I waited 10 minutes to give the old tom time to settle down before cat-footing up the hillside and into the little clearing just below the ledge. That's when he nailed me, and I froze in place.
A rotten stump was just to the left of the turkey's black eye, and a sapling pine was between us. Slowly the curious tom moved his head and when both eyes went behind the sapling, I raised my gun and held to the tight spot between sapling and stump.
When the red-and-blue head snaked into that spot, I touched the trigger. The turkey disappeared. Jacking out the hull, I scrambled toward the stump, caught a glimpse of a big gobbler and two hens running to my left. I spun around, squared the back of the wrinkled red head in the sight picture and squeezed. The gobbler tumbled and the hens flushed.
It was a beautiful Merriam's gobbler. He had a 9-inch beard, and picture-perfect fan. I tagged the tom, put him over my shoulder and then, almost as an afterthought, before hiking the mile and a half back to camp, I walked over to the rotten stump to see if I could figure out how I missed such a close shot.

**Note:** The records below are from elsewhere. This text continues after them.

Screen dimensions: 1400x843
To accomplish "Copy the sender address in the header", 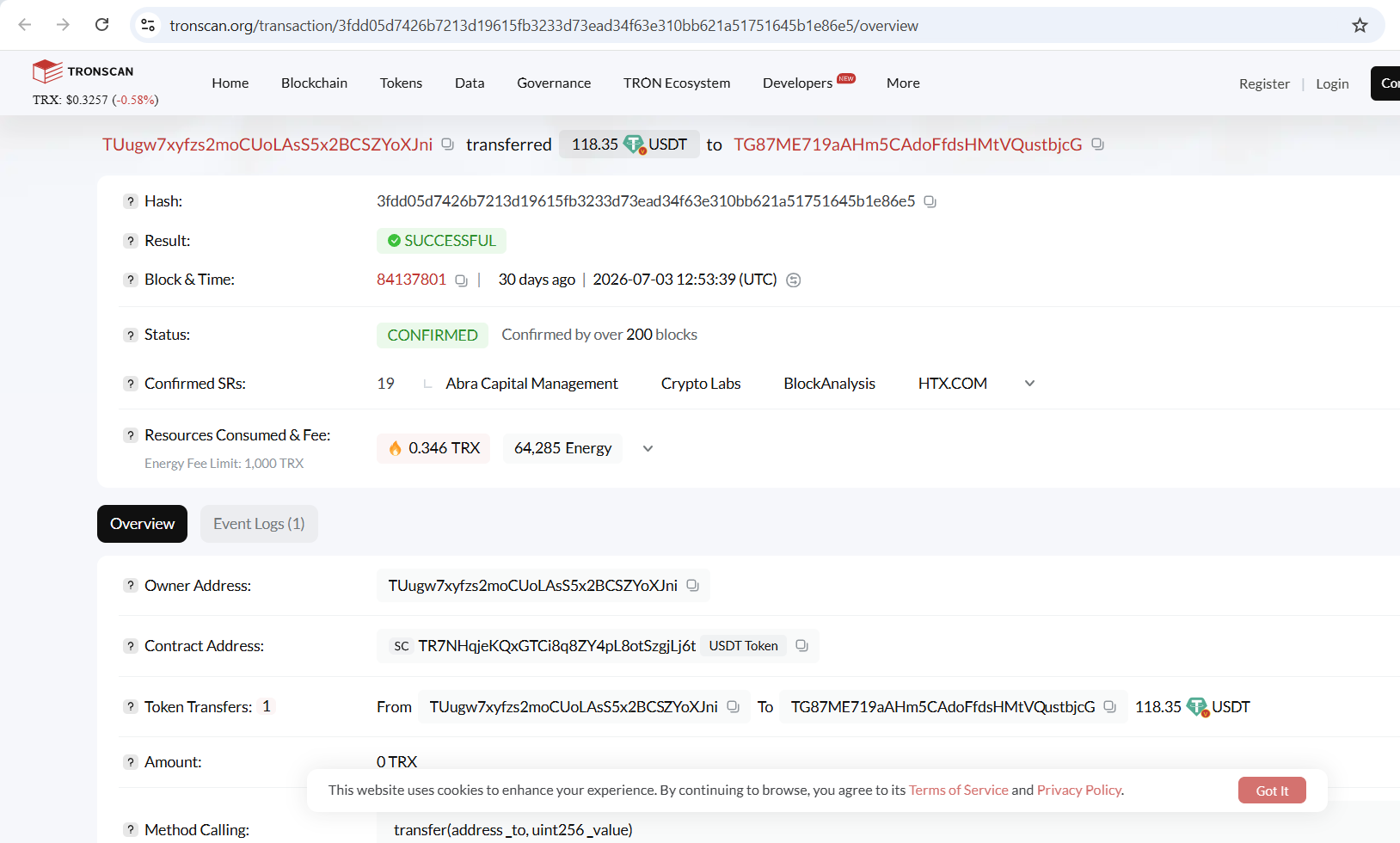I will 447,144.
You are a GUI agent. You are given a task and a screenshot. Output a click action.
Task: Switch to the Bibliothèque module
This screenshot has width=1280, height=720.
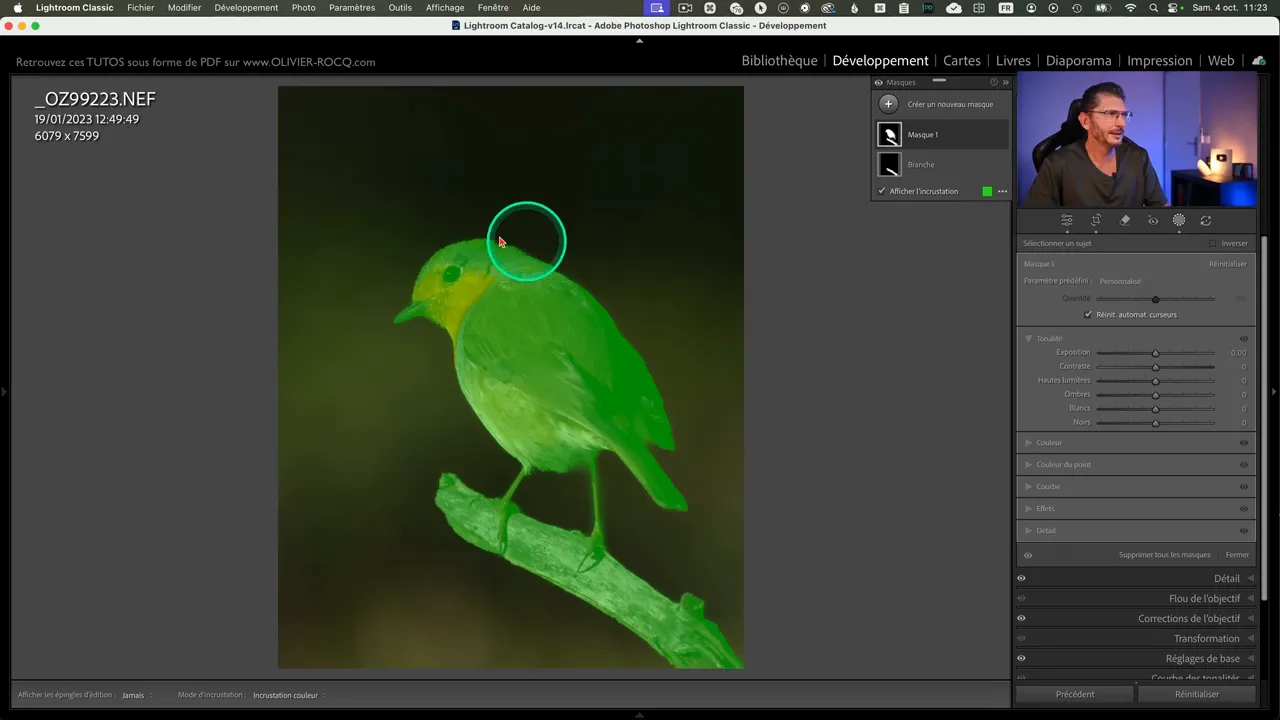[779, 61]
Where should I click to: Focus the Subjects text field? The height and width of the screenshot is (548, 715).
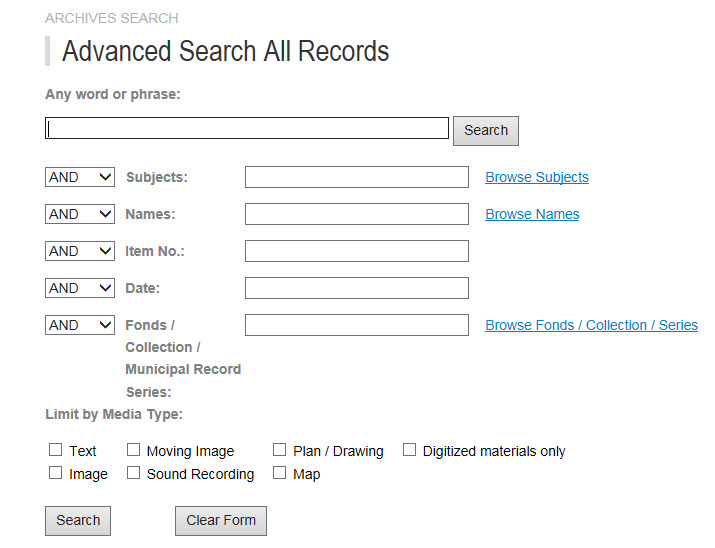(356, 177)
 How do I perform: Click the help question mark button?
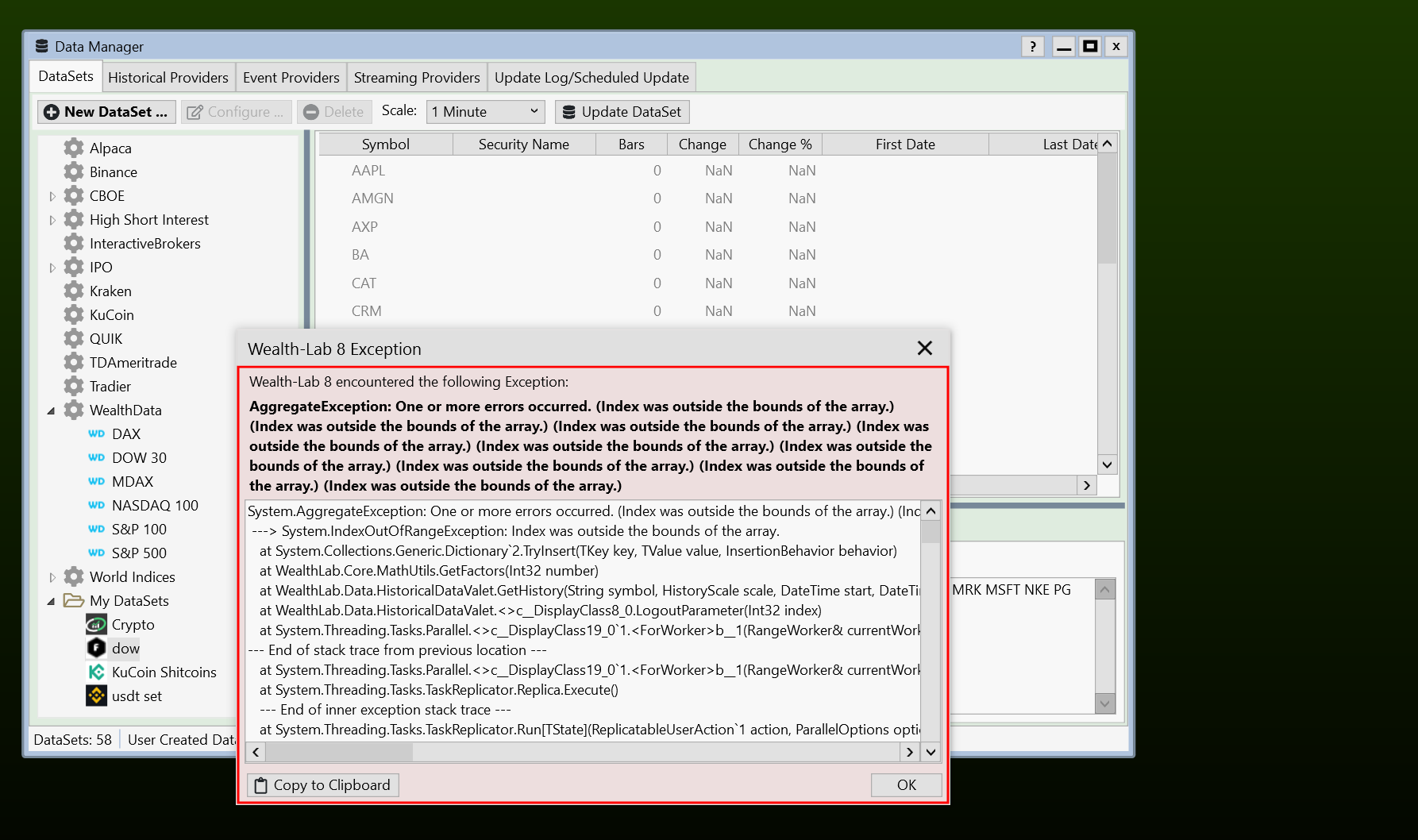[1032, 47]
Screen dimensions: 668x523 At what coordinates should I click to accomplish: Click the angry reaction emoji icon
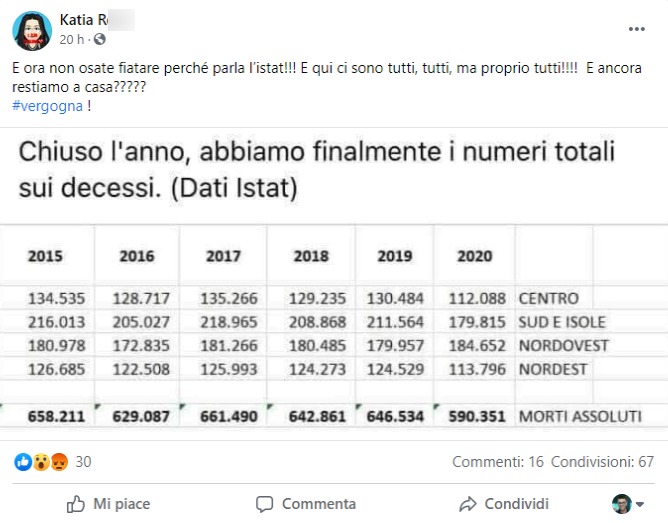(x=59, y=462)
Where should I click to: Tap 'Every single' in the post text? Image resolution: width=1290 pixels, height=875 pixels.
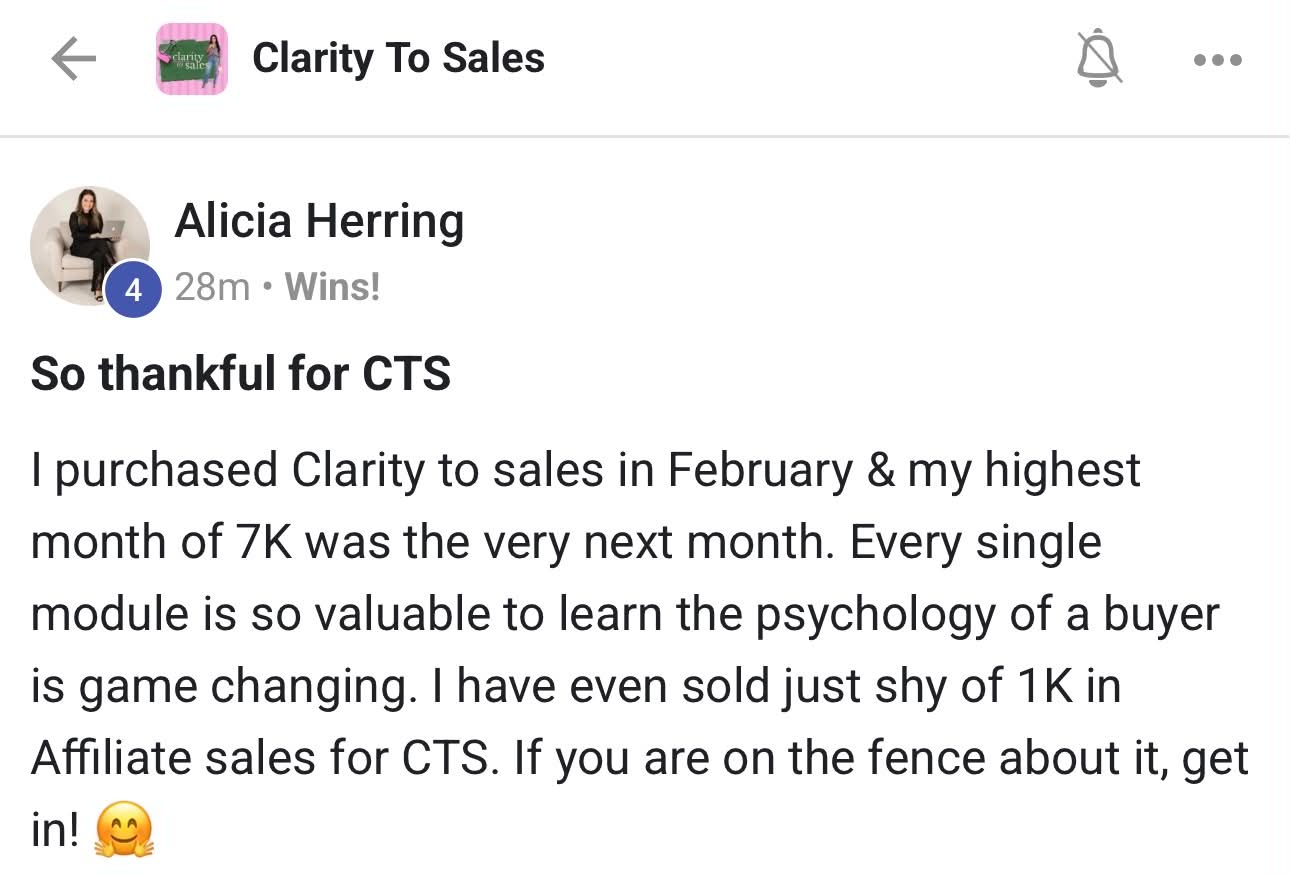(x=975, y=544)
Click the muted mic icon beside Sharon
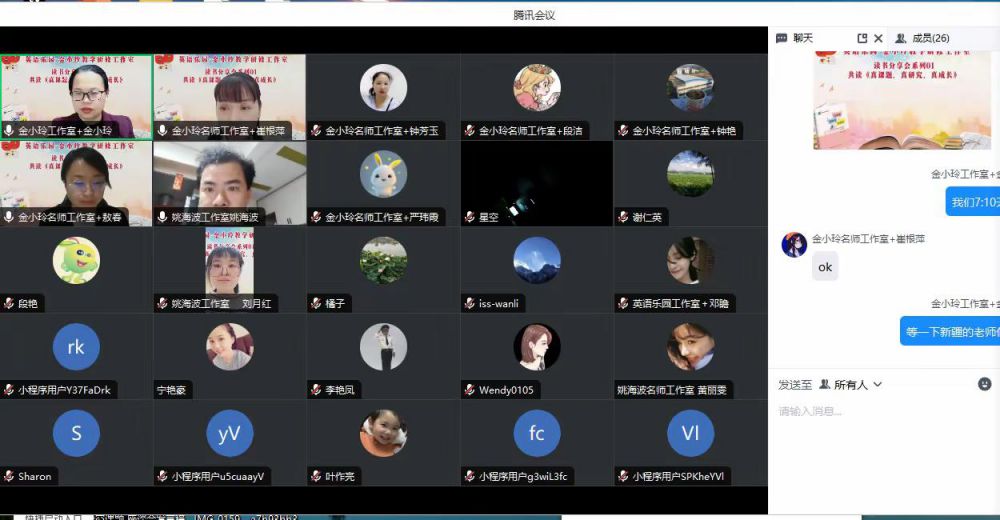The image size is (1000, 520). [9, 476]
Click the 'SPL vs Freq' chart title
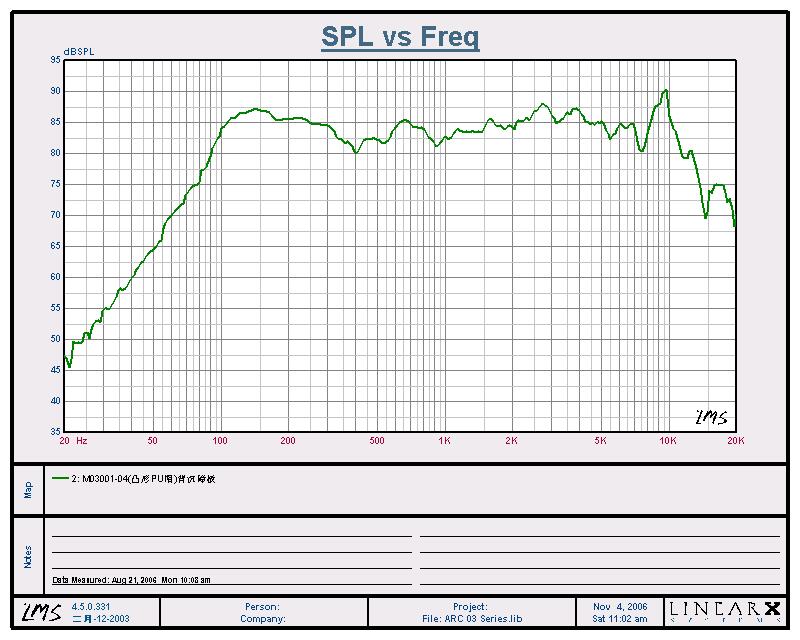800x640 pixels. click(400, 37)
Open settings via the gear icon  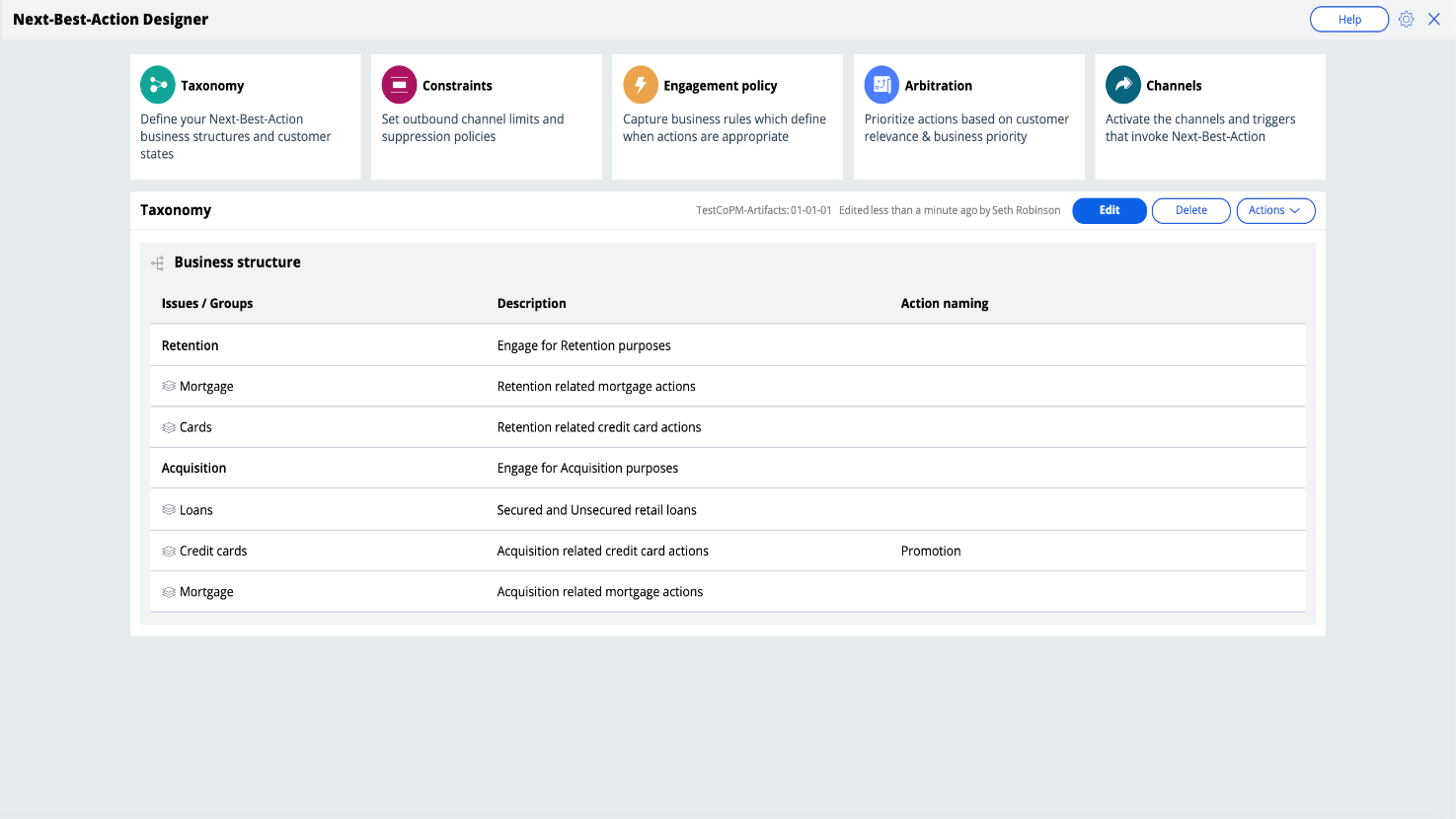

And that's where I found the first gobbler, dead behind the stump, just out of sight from where I could see it when the second gobbler had bolted to my left.
Two toms! During the long stalk, it had never occurred to me that I was hearing two mature toms wooing the same two hens.
I slipped my second tag around the leg of the second bird and called it
a spring season -- a very good spring season!